He bowed, gesturing for me to take the lead. I looked around at Juliet one more time. “Luck,” I said, for want of anything
better to say.

“There’s no such thing,” she told me dispassionately, already walking away. “Trust in luck and you’ll die tonight.”

I headed for the entrance to the yard. The gate been closed with a padlock when we turned up, but Moloch had twisted the lock
between finger and thumb, and it had snapped off clean. Then he’d tossed it negligently over his shoulder. There was nothing
to slow us down as we walked back out onto the street.

The front gates of the crematorium were a much heftier proposition. They were off on our left, fifty yards away at most. I
hadn’t taken the time to admire them on the day of John’s cremation, but I could see that they were built to withstand a serious
siege. Where they touched, they wore a massive chain and a clutch of padlocks like a giant’s charm bracelet.
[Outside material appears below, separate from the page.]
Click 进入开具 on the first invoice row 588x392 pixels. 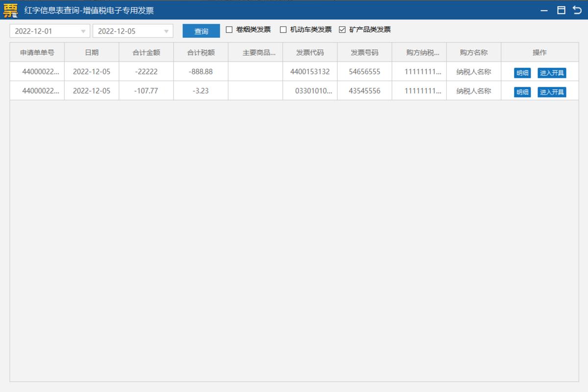[x=552, y=72]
We took our time, not wanting to get there too early. The impassive men inside stared out at us through the bars as we approached.
There were three of them, all dressed in the sober black uniforms of priests or security guards, though most priests don’t
have that kind of physique. I stared back. No sign of small arms—only sidewinder nightsticks in holsters at their waists.
But then they wouldn’t want a chance passerby to notice anything odd and dial 999. The rifles would put in an appearance soon
enough if we gave them any excuse.

“Evening, gents,” I said, coming to a halt right in front of the gates. Juliet’s arcane energies were burning inside me. I
felt slightly hysterical; it was hard not to laugh out loud.

The guy in the middle gave me a bored, neutral look. “Anything we can do for you?” he asked in a tone that emphatically didn’t
expect a yes and wouldn’t be happy to hear one.

“Yeah,” I said equably. “We’ve come to see Uncle George. He’s in the memorial garden, right next to the stone cherub with
the fascist graffiti on its arse. George Armstrong Castor. He was in the cavalry.”

The guard didn’t answer me right away. He gave us both a harder look, his eyebrows inverting themselves into a dark V of stony
disapproval. “The memorial garden is closed,” he said. “You’ll have to come back tomorrow morning.”

I shook my head firmly. “Tomorrow morning is no use,” I said. “We’re grieving now. By tomorrow we could be feeling cynical
and self-sufficient again. So would you mind opening up before I lose my temper?”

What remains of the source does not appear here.